======== Trecho do documento
Depois destas palavras, expirou.
Um dos nossos correspondentes,
que conhece pessoalmente o autor, perguntou-lhe se o relato era fruto da sua
imaginação. Não, respondeu ele, é a pura
verdade. Colhi o fato da boca da própria Savéria, quando eu estava na Córsega.
Citei suas próprias palavras e ainda omiti certos detalhes, temendo que me
acusassem de exagero.
Os fatos desta natureza não são
sem exemplo; citamos um notabilíssimo na Revista
de agosto de 1863, sob o título de O Sr.
Cardon, médico [vide este artigo
em nossa postagem de 28/07/2020, neste blog]. Eles são a prova evidente da
existência e da independência da alma, porque se o princípio inteligente fosse
inerente à matéria, extinguir-se-ia com ela. A questão é saber se, por um ato
da vontade, a alma pode entrar momentaneamente na posse do corpo que acaba de
deixar.
Não se deve assimilar o fato
acima, nem o do médico Cardon, ao estado letárgico. A letargia é uma suspensão
acidental da sensibilidade nervosa e do movimento que oferece a imagem da
morte, mas que não é a morte, pois não há decomposição e os letárgicos viveram
longos anos após o seu despertar. A vitalidade, por estar latente, não se acha
menos em toda a sua força e a alma não está mais destacada do corpo que no sono
ordinário.
Na morte verdadeira, ao
contrário, a matéria se desorganiza, a vitalidade se extingue, o perispírito se
separa; o trabalho da dissolução começa antes mesmo que a morte se tenha
efetivado. Enquanto ela não se consuma, pode haver retornos passageiros à vida,
como os que citamos, mas sempre de curta
duração, considerando-se que a vontade pode retardar por alguns instantes a
separação definitiva do perispírito, mas é impotente para deter o trabalho da
dissolução, quando chegado o momento. Sejam quais forem as aparências
exteriores, pode-se dizer que todas as vezes que houver retorno à vida, é que
não houve morte na acepção patológica do termo.
================
Atividade 1:
Reproduza fielmente uma parte do trecho sobre a letargia e a morte: comece nas palavras que contêm "Citei suas próprias" e pare após "título de O Sr.".
Atividade 2:
Responda com base no trecho sobre a letargia e a morte:
(a) Em que edição da Revista foi citado o caso do Sr. Cardon?
(b) De quem o autor colheu o fato, e onde ele estava na ocasião?
(c) O que, segundo o trecho, não ocorre na letargia?
Os dados que vêm depois deste trecho constituem um material à parte.
======== Dados disponíveis
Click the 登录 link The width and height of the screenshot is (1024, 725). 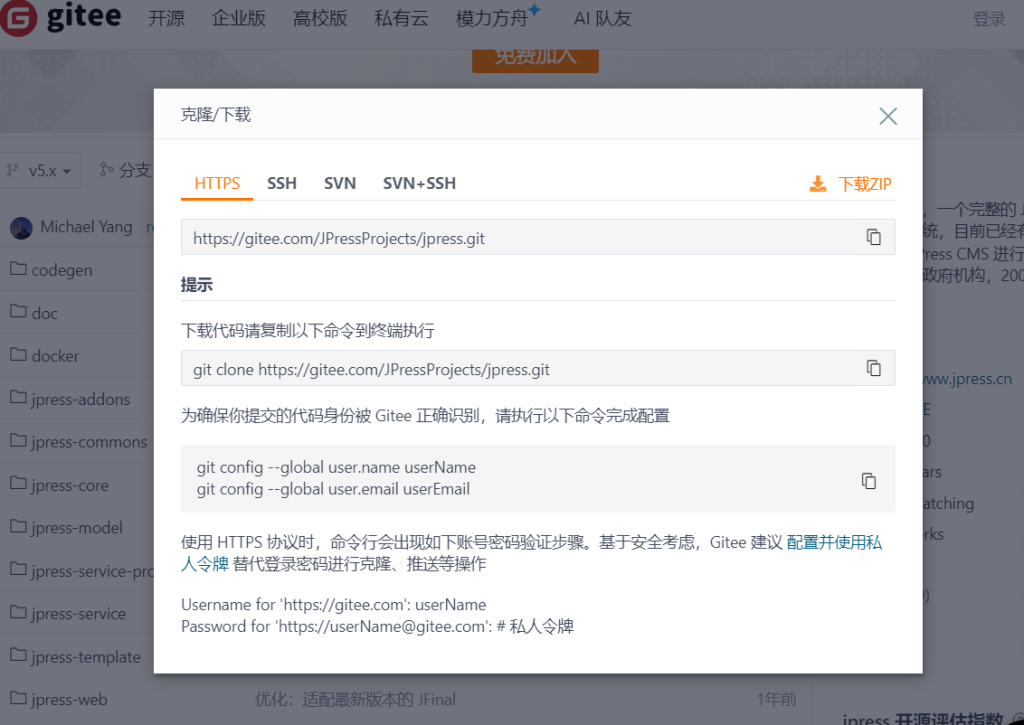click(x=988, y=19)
================
======== Dados disponíveis
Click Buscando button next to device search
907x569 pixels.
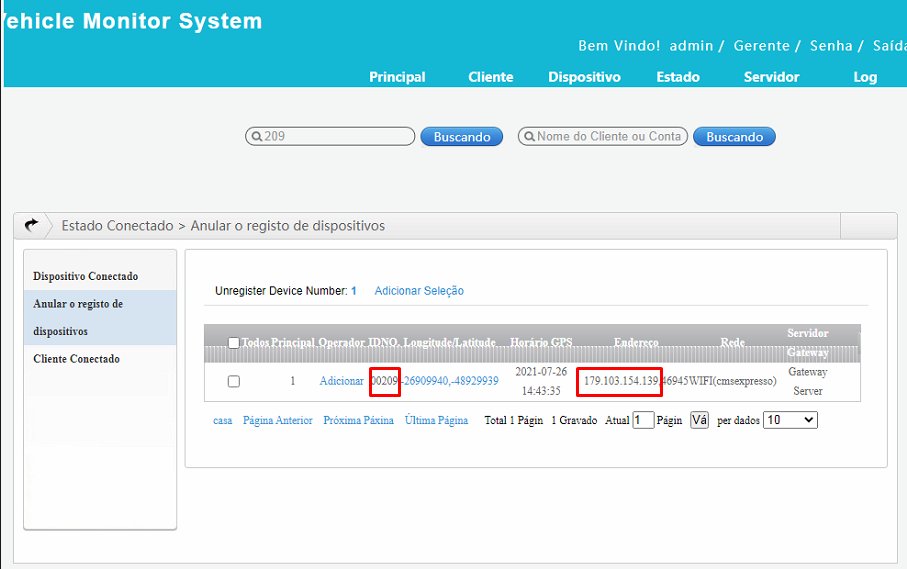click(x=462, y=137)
================
======== Dados disponíveis
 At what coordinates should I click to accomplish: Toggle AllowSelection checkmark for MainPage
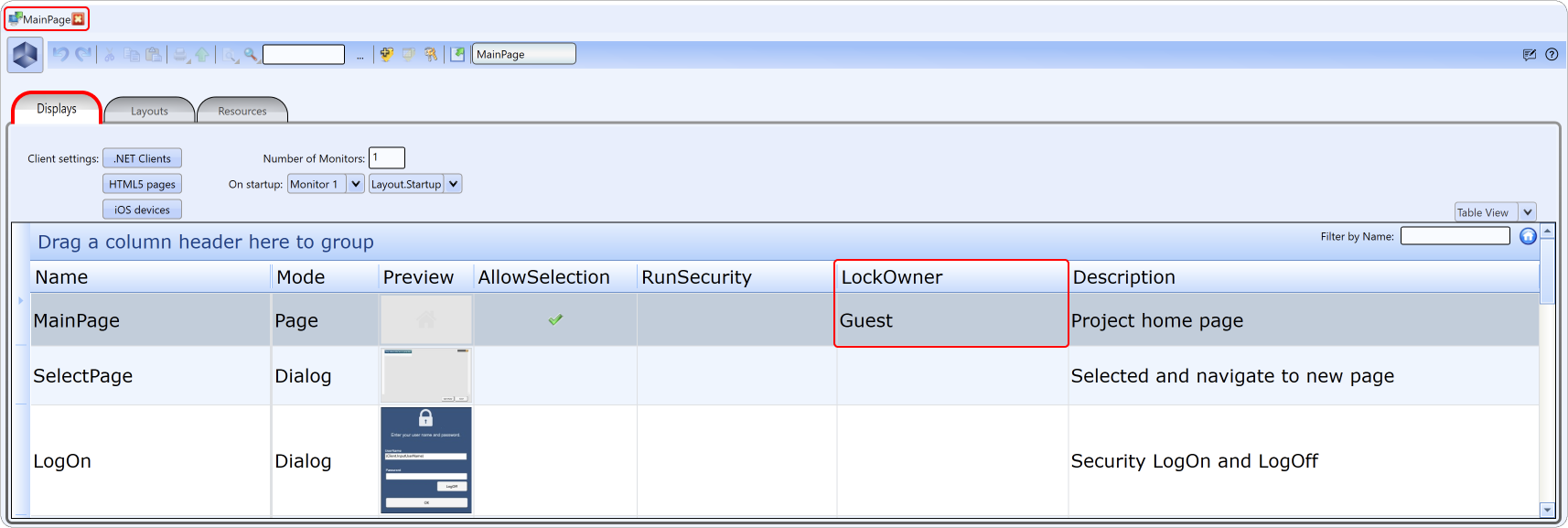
================
Solução 1:
Citei suas próprias palavras e ainda omiti certos detalhes, temendo que me
acusassem de exagero.
Os fatos desta natureza não são
sem exemplo; citamos um notabilíssimo na Revista
de agosto de 1863, sob o título de O Sr.

Solução 2:
(a) Na edição de agosto de 1863.
(b) Da boca da própria Savéria, quando ele estava na Córsega.
(c) Não há decomposição.